### Supplied text:
## Begin
Francis Alÿs

The Nightwatch

2004

Not on display

Artist
Francis Alÿs born 1959
Medium
Video, 2 maps, printed papers, 7 drawings and book
Dimensions
Duration: 19 min
object: 2340 × 2840 × 600 mm
overall display dimensions variable
Collection
Tate
Acquisition
Presented by Tate Patrons 2006. The Artangel Collection at Tate
Reference
T12195

Summary

The Nightwatch is a twenty-channel synched video installation displayed on Hanterex monitors, which are configured in a four-by-five arrangement. Each screen displays a static shot of a room within a deserted art gallery. Within these screens the only discernible movement is that of a fox, which wanders between the rooms, moving across the various screens. The fox periodically pauses to explore underneath the benches or rise up on its hind legs to sniff the paintings. The twenty videos play on a loop. The video can be shown as a standalone piece or installed alongside the maps, sketches and notebooks that Alÿs created while developing the work. When shown, this material is displayed in an adjacent vitrine.

The Nightwatch documents an action realised by Alÿs in 2004 in which he released a fox into London’s National Portrait Gallery in the middle of the night and used the museum’s CCTV system to follow its movements. The institution was chosen because unlike other institutions it does not conceal its CCTV cameras. The display of the resultant twenty-channel film of Alÿs’s action within a bank of monitors mimics the setup you might find in a security office, and places the viewer in the position of the security officer. Alÿs created this work after coming to London because he wanted to scrutinise the prevalence of surveillance within the city: ‘You may be used to it as a native to the city, but to a foreigner it’s quite shocking, especially when you come from a place like Mexico City … Apparently the average Londoner is filmed something like 300 times a day. That already says something about the relationship people in London have to the public sphere’ (Alÿs in 21 Portman Square 2005, p.26.)

The extensive research process that informed the action and resultant film is documented in the installation’s accompanying vitrine. The sketches, notebooks and maps overlaid with the artist’s handwritten annotations record the evolution of the work. Alÿs often integrates his preparatory material into his installations in order to deepen the viewer’s understanding of the work. The use of CCTV as a form for documenting an action was a new but welcome expansion of Alÿs’s practice:

Some of the maps we did while scouting the city were two parallel walks, one following the path of maximum surveillance, the ‘route of fame’, and another following the path of least resistance, the clandestine way. As an artist who works with performance, I am always struggling when it comes down to the documentation, how can one offer a neutral account of what happened, how can one disassociate the moment of the performance itself … The omnipresence of CCTV cameras in London offered a unique opportunity to actually have this neutral bank of footage of the performance.
## End
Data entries
## Begin
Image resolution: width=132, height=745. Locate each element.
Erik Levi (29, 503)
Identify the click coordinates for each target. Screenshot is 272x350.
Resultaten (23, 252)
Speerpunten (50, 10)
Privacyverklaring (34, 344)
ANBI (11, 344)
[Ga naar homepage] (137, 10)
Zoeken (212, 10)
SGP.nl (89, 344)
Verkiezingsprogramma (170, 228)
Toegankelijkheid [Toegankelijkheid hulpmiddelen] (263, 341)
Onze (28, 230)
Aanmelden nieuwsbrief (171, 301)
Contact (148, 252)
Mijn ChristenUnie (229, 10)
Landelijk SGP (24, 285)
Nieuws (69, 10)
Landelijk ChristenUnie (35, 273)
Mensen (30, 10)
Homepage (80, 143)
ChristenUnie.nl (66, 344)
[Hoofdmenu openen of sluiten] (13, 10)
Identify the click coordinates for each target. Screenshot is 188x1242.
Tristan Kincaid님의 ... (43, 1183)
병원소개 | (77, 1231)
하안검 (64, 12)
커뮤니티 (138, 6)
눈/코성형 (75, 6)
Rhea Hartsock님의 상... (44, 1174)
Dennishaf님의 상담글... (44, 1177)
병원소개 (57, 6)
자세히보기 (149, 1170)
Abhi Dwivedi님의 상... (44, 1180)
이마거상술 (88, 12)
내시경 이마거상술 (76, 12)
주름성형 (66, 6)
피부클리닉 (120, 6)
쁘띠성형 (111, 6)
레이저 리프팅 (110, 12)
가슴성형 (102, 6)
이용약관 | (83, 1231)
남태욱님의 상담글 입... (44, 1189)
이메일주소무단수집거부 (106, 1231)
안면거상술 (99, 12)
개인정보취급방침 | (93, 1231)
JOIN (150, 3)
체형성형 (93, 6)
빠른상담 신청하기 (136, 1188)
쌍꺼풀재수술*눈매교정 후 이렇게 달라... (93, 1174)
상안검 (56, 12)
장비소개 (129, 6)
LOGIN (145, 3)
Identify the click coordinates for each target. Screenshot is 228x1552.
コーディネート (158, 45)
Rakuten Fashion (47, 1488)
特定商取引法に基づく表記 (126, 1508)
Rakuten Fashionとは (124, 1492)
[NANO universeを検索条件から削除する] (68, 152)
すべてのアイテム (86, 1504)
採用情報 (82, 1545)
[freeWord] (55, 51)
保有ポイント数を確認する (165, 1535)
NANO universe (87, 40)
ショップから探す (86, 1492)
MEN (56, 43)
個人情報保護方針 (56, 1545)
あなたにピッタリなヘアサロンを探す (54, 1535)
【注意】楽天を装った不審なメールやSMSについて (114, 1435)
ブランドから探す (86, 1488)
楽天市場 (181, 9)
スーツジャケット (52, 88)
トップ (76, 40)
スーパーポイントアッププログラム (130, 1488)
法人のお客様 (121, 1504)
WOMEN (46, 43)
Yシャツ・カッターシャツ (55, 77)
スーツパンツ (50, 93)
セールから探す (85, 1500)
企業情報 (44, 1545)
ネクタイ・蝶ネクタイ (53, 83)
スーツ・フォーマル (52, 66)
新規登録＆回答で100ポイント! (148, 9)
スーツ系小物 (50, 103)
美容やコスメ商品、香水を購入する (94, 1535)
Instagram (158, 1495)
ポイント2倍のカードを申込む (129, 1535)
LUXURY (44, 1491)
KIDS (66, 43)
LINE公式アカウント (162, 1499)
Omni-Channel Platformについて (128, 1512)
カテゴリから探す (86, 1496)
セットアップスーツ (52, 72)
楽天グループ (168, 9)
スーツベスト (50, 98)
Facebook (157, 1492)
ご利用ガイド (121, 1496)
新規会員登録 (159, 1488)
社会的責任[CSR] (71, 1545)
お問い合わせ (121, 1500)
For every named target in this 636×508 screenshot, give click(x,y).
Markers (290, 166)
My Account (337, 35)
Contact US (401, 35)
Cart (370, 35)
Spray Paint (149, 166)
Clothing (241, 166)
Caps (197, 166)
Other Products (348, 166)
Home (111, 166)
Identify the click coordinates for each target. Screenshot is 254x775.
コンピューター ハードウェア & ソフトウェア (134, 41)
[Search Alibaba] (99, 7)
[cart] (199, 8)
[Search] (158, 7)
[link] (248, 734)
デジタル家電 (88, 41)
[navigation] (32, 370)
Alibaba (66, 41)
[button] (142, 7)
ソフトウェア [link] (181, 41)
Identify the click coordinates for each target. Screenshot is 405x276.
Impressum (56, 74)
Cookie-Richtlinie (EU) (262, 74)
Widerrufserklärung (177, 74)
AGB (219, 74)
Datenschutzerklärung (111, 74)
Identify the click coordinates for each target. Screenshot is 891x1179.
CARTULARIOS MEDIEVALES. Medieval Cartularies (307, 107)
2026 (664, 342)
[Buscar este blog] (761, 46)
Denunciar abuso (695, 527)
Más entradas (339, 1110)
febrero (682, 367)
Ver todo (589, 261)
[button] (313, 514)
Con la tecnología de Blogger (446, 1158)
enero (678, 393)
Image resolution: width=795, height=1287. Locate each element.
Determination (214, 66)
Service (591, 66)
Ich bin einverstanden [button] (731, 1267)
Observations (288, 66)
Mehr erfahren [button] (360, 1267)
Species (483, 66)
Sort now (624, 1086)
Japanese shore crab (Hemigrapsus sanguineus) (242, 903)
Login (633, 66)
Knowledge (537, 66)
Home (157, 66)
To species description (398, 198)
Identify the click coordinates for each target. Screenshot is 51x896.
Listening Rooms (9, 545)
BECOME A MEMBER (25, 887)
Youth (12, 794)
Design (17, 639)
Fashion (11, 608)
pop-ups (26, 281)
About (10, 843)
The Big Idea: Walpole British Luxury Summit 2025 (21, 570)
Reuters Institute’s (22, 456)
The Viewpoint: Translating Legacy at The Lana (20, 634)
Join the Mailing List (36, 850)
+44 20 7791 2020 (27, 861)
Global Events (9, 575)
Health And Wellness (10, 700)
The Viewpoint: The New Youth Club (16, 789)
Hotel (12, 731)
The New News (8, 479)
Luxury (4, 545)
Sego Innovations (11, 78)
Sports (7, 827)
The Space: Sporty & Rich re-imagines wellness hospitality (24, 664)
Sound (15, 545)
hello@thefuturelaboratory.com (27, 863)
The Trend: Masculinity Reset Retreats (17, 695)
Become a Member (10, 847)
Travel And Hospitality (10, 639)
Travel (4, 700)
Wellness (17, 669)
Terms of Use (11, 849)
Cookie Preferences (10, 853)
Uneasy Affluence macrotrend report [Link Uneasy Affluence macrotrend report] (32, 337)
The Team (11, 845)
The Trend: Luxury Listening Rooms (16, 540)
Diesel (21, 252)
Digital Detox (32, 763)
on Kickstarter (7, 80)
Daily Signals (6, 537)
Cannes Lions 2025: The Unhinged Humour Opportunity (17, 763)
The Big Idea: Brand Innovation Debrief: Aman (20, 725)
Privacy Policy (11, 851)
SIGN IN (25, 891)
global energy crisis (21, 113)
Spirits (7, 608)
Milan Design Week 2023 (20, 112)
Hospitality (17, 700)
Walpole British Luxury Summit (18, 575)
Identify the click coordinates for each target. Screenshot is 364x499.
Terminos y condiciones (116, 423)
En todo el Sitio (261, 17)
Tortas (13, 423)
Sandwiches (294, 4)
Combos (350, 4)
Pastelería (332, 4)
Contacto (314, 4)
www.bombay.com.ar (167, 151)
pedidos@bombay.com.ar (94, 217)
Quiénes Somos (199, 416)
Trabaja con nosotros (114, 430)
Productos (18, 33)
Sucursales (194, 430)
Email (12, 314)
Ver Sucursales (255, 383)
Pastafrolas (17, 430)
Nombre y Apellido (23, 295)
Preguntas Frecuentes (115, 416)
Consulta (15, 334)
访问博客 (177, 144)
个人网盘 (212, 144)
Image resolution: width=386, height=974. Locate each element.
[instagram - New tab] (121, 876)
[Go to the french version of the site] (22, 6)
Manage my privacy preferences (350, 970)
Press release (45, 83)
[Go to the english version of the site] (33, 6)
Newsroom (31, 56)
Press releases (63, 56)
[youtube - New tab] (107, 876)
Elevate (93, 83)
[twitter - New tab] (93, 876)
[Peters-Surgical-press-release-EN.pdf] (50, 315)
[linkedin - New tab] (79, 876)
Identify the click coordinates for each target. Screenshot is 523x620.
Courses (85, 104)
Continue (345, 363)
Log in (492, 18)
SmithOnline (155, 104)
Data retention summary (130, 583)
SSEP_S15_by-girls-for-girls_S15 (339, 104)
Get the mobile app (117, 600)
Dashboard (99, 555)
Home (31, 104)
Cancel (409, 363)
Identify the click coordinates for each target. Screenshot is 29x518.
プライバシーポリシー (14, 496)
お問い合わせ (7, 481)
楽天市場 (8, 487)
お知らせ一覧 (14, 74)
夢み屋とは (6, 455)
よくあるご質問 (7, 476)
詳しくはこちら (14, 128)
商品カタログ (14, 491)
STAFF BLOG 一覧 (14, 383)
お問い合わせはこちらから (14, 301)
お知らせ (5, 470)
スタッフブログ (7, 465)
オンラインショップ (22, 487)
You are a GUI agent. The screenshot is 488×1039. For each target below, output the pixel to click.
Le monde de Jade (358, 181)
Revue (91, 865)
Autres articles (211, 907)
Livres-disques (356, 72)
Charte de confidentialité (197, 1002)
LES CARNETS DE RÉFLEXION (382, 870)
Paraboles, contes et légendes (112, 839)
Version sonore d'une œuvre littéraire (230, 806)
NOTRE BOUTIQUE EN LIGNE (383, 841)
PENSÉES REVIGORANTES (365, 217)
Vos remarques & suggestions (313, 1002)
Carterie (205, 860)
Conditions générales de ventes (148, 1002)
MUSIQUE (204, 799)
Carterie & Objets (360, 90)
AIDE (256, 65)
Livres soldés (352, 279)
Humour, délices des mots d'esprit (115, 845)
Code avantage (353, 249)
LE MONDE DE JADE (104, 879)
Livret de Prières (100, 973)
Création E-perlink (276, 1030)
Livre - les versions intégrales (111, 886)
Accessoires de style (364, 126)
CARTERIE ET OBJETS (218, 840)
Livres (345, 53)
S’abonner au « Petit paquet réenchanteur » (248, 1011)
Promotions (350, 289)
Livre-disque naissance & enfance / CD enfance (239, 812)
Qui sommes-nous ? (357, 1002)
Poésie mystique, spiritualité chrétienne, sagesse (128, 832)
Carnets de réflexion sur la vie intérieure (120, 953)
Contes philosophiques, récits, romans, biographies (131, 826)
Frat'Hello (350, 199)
## End
### Exercise requirements:
1. According to the text on Alÿs's The Nightwatch, why was London's National Portrait Gallery chosen for the action?
2. From the text on The Nightwatch, return the passage between "The Nightwatch is" and "an adjacent vitrine.", inclusive.
3. Extend the text on Alÿs's The Nightwatch past its final sentence.

### The results:
1. Unlike other institutions, it does not conceal its CCTV cameras.

2.
The Nightwatch is a twenty-channel synched video installation displayed on Hanterex monitors, which are configured in a four-by-five arrangement. Each screen displays a static shot of a room within a deserted art gallery. Within these screens the only discernible movement is that of a fox, which wanders between the rooms, moving across the various screens. The fox periodically pauses to explore underneath the benches or rise up on its hind legs to sniff the paintings. The twenty videos play on a loop. The video can be shown as a standalone piece or installed alongside the maps, sketches and notebooks that Alÿs created while developing the work. When shown, this material is displayed in an adjacent vitrine.

3.
(Alÿs in 21 Portman Square 2005, p.26.)

The Nightwatch is one of nine works in Tate’s collection from Alÿs’s series Seven Walks. The series was created over the course of six years, as Alÿs wandered the streets of London and mapped its habits, rhythms and rituals in a range of different media. In 2005 the resulting films, videos, paintings, photographs and drawings became Seven Walks; works which either documented the artist’s own walks or those enacted by others on his behalf. The art critic Coline Milliard has stressed how the series humanises the city in which it was made:

Alÿs’s walking creates a ground-level image of the city, fragmented, subjective and incomplete. It claims space for the fragile, the ephemeral and the poetic. In a commuter city where pedestrianism fights for survival, ‘Seven Walks’ transforms increasingly alienating surroundings into a new space tailored to human dimensions.
(Milliard 2010, p.4.)

Alÿs has used walking as an impetus for his work throughout his career, including in early pieces such as The Last Clown 1995–2000 (Tate T07993) and Pebble Walk 1999 (Tate T12193). Other works in the Seven Walks series include Sunny/Shady 2004 (Tate T12197) and Railings 2004 (Tate T12194).

An edition of the single-screen version of The Nightwatch also exists, but the work in Tate’s collection is a unique twenty-channel version.

Further reading
Francis Alÿs: Seven Walks, London 2004–5, exhibition catalogue, 21 Portman Square, London 2005.
Nicholas Whybrown, Art and the City, London 2010.
Coline Milliard, ‘Walks of Life’, Art Monthly, vol.337, June 2010, pp.1–4.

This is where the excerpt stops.